Sarah put her hands over her ears and refused to listen. Somewhere in there he came over and asked if she was done with the test, all curls and trailing scarf, and she must have nodded because the sheet disappeared, but she wasn't sure – wasn't paying attention. Too busy trying to block out the voice. Later, this would be the teacher that would notice her intelligence, have her plucked out of mediocrity and pushed ahead a class or two. Make school half-livable for her. She remembered him looking different.

On the wall, the clock hand continued its slow plodding towards noon.

**.o. **

She was on holiday with her family, down on the coast, and she'd spent all day picking over the craggy, rocky shoreline. Her bare feet were covered in cuts and scrapes but she was free of the broken neck her mother had predicted. Why did parents make such gruesome prognostications, she wondered? 'Prognostication' was a word she'd learned recently, and was one of her new favorites, but really, all words were lovely. 'Strong future as a writer', the teachers all said.

Just ahead, there was a dock jutting crookedly out into the water, grey water and grey sky and grey, time-battered wood. A figure sat hunched on the pier, wrapped in color, a fishing line dangling carelessly out into the water below.

Sarah stopped. Her parents had told her not to talk to strangers, but she'd been a _kid_ then. Now she was twelve – nearly an adult! She shook herself and scrabbled over the last few rocks, then stepped out onto the dock, taking careful steps over towards the funny-looking fisherman. Who wore a scarf to the water, anyway? "What're you trying to catch?"

He looked up at her, expression open and gentle, and carrying a mad glint of humor. Curls bobbed lightly around his head. "Dock fish," he replied, resettling the fishing rod in his hands.

Sarah squinted, looking down into the water. "I don't think there _are_ any fish that live under docks."

"Well, that might explain my poor luck," the fisherman grinned, toothy and wide, flicking the line a bit further out.

She thought about this for a minute, then took a few steps and resolutely sat down on the edge of the dock, a foot or two down from him. "Are you a..." She paused. She'd meant to ask if he was a boatman, but for some reason she kept thinking of school, five or six years ago. He looked familiar. "Are you a teacher? Or … or a doctor?"
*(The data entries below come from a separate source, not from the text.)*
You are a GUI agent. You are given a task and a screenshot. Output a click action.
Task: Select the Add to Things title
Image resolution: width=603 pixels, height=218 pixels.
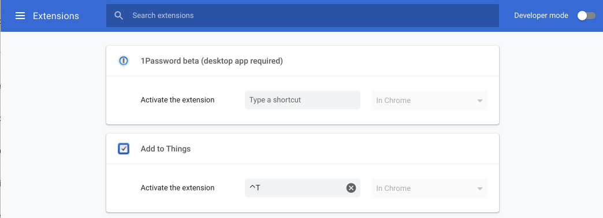pyautogui.click(x=166, y=149)
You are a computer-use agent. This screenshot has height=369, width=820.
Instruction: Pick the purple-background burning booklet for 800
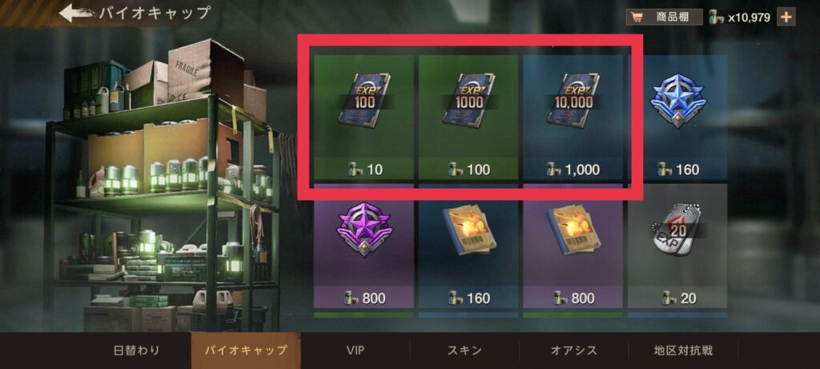click(x=573, y=246)
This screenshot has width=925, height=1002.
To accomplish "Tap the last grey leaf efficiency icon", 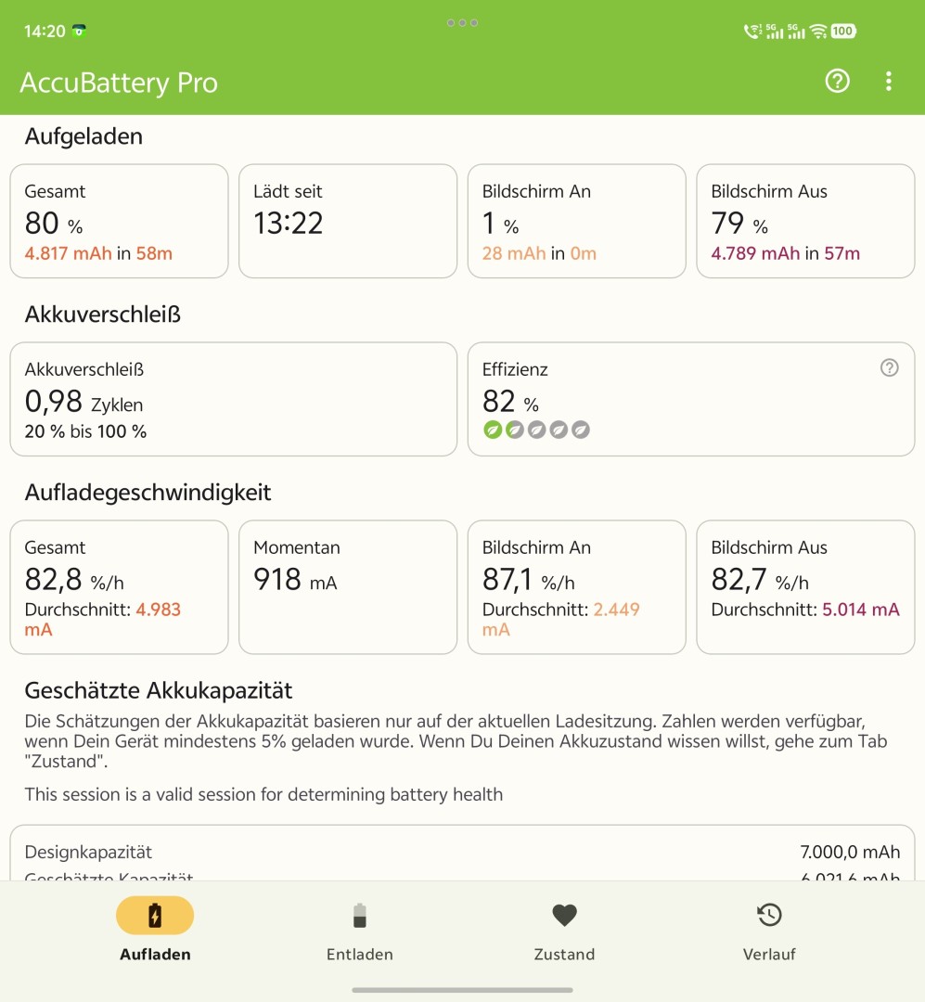I will 581,430.
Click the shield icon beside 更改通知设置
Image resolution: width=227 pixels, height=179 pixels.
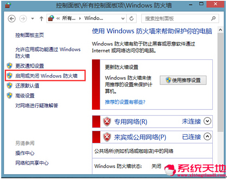[10, 66]
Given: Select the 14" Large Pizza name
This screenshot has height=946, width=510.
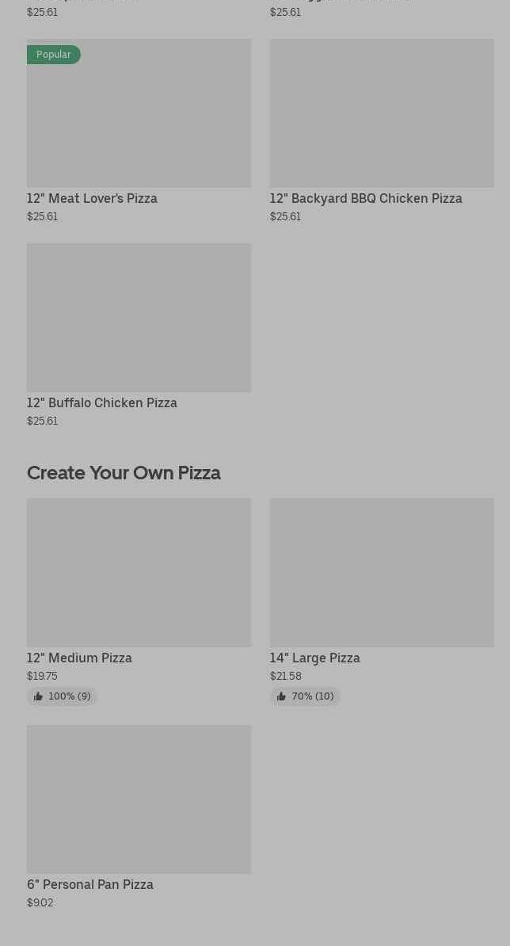Looking at the screenshot, I should tap(314, 658).
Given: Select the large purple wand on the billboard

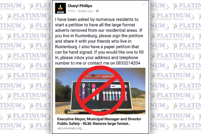Looking at the screenshot, I should pos(83,92).
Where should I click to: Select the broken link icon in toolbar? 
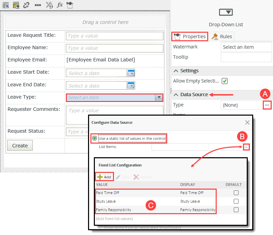tap(27, 5)
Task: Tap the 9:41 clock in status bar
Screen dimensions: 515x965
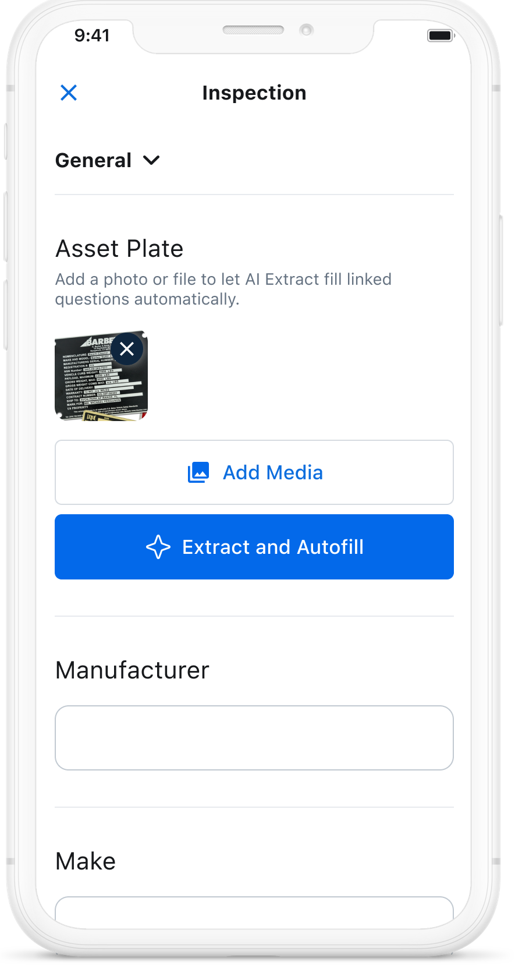Action: [x=92, y=36]
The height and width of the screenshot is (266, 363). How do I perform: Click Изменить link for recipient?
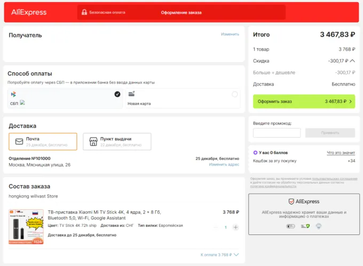point(230,34)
Where had _that_ come from?

_Very good, Sarah. You're starting to remember. _

"No, love. Just a fisherman. And not a very good one, or so my wife says. It's a secret, but," and he leaned in a bit, as if imparting some great universal truth, "I actually agree with her."

_Don't listen to him. Or... us, I suppose. You had that one right on the nose._

The voice was back. Why was it back now, after all this time? Who was it, and what was it trying to tell her?

"Doesn't your scarf get wet?" she asked suddenly, eying the cumbersome garment. The scene froze around her for a moment, then shuddered, as if several frames had been cut out. He didn't reply. There was no proper response in her memory – because of course, she hadn't asked anything close to that, the first time through.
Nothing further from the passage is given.